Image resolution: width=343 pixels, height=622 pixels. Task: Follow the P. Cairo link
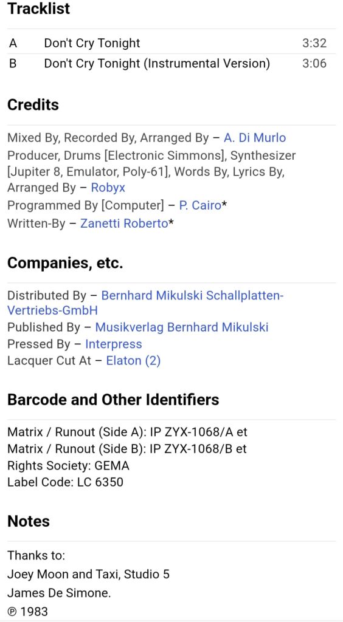coord(200,205)
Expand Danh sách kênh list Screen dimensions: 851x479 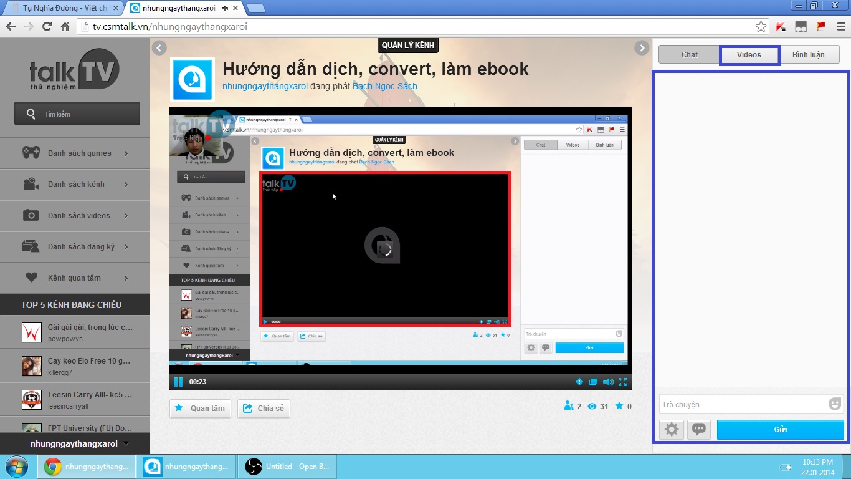[75, 185]
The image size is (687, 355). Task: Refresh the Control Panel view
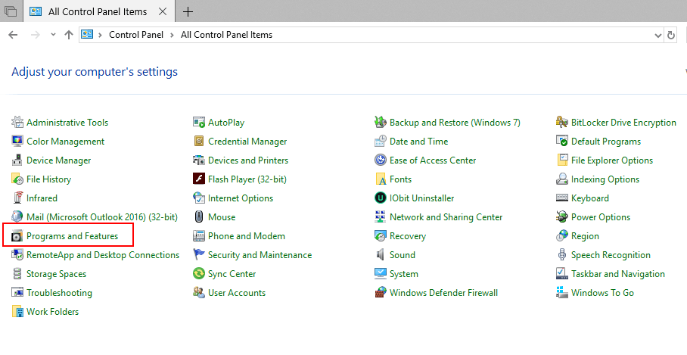pyautogui.click(x=670, y=35)
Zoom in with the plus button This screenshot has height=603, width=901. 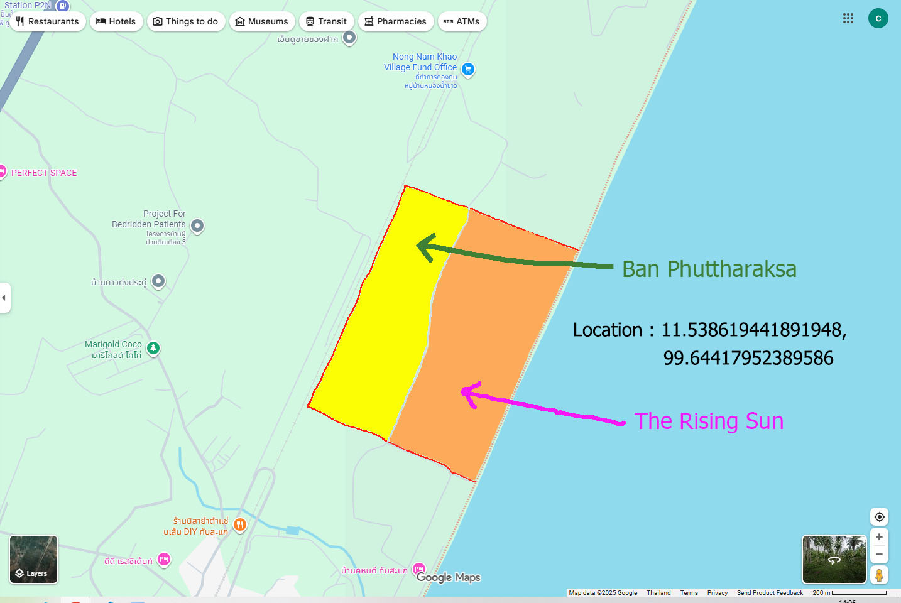coord(879,537)
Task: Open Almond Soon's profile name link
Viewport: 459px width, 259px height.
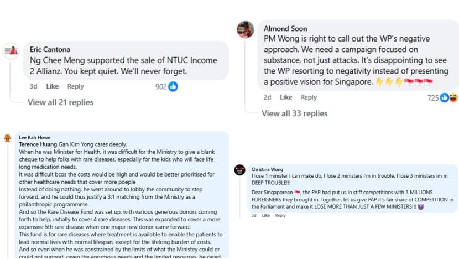Action: tap(285, 28)
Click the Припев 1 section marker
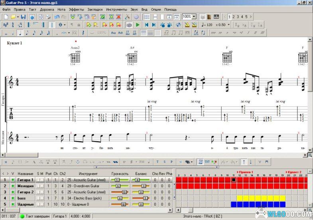 245,172
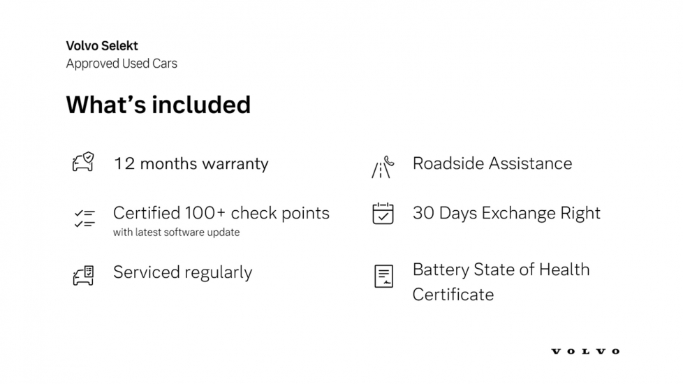Image resolution: width=683 pixels, height=384 pixels.
Task: Click the "Volvo Selekt" title
Action: point(102,46)
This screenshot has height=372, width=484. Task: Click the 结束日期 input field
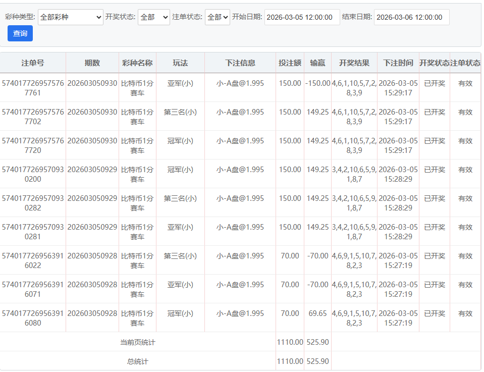point(411,17)
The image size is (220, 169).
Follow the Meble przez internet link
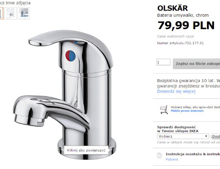click(187, 111)
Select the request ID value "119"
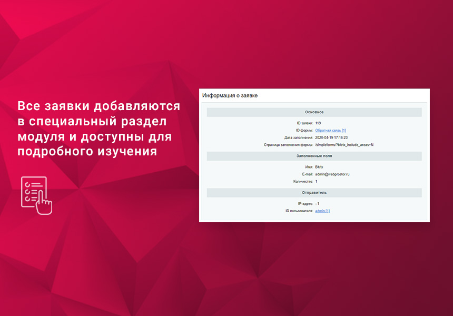Viewport: 453px width, 316px height. coord(317,123)
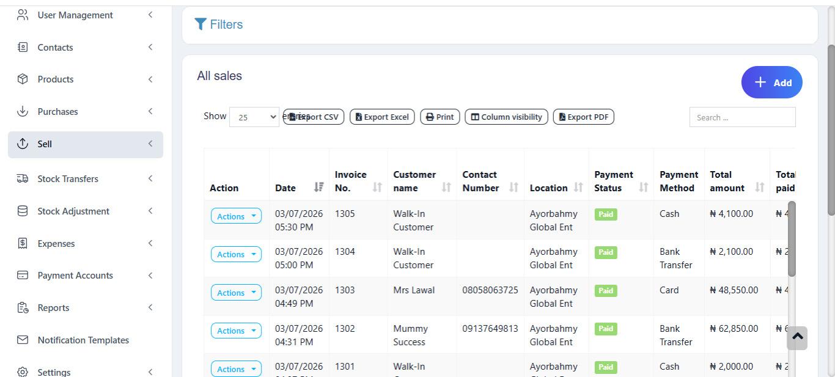The width and height of the screenshot is (835, 377).
Task: Click the User Management people icon
Action: [23, 15]
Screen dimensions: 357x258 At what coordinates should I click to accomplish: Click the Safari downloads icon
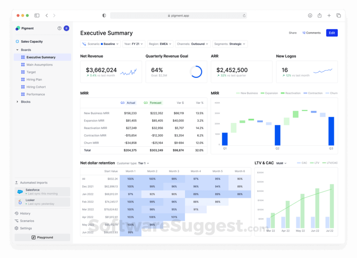tap(310, 16)
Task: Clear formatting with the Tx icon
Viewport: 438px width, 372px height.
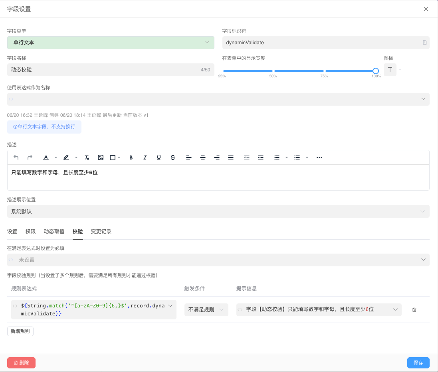Action: point(87,157)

▬▬▬

_Work to complete_: Pictures are to be omitted from the copy, and only the lines from the one containing "Viewport: 459px width, 259px height." through the final line of the listing above are to be written out exactly.

_Task result_:
Viewport: 459px width, 259px height.
Action: tap(285, 28)
Click the Припев 1 section marker
 245,172
Image resolution: width=683 pixels, height=384 pixels.
Task: Click the "Volvo Selekt" title
Action: point(102,46)
This screenshot has height=372, width=484. Task: Click the 结束日期 input field
point(411,17)
The image size is (220, 169).
Follow the Meble przez internet link
click(187, 111)
Select the request ID value "119"
Viewport: 453px width, 316px height. coord(317,123)
The width and height of the screenshot is (835, 377).
Task: Click the User Management people icon
Action: [23, 15]
Screen dimensions: 357x258 At what coordinates should I click to accomplish: Click the Safari downloads icon
tap(310, 16)
Task: Clear formatting with the Tx icon
Viewport: 438px width, 372px height.
Action: point(87,157)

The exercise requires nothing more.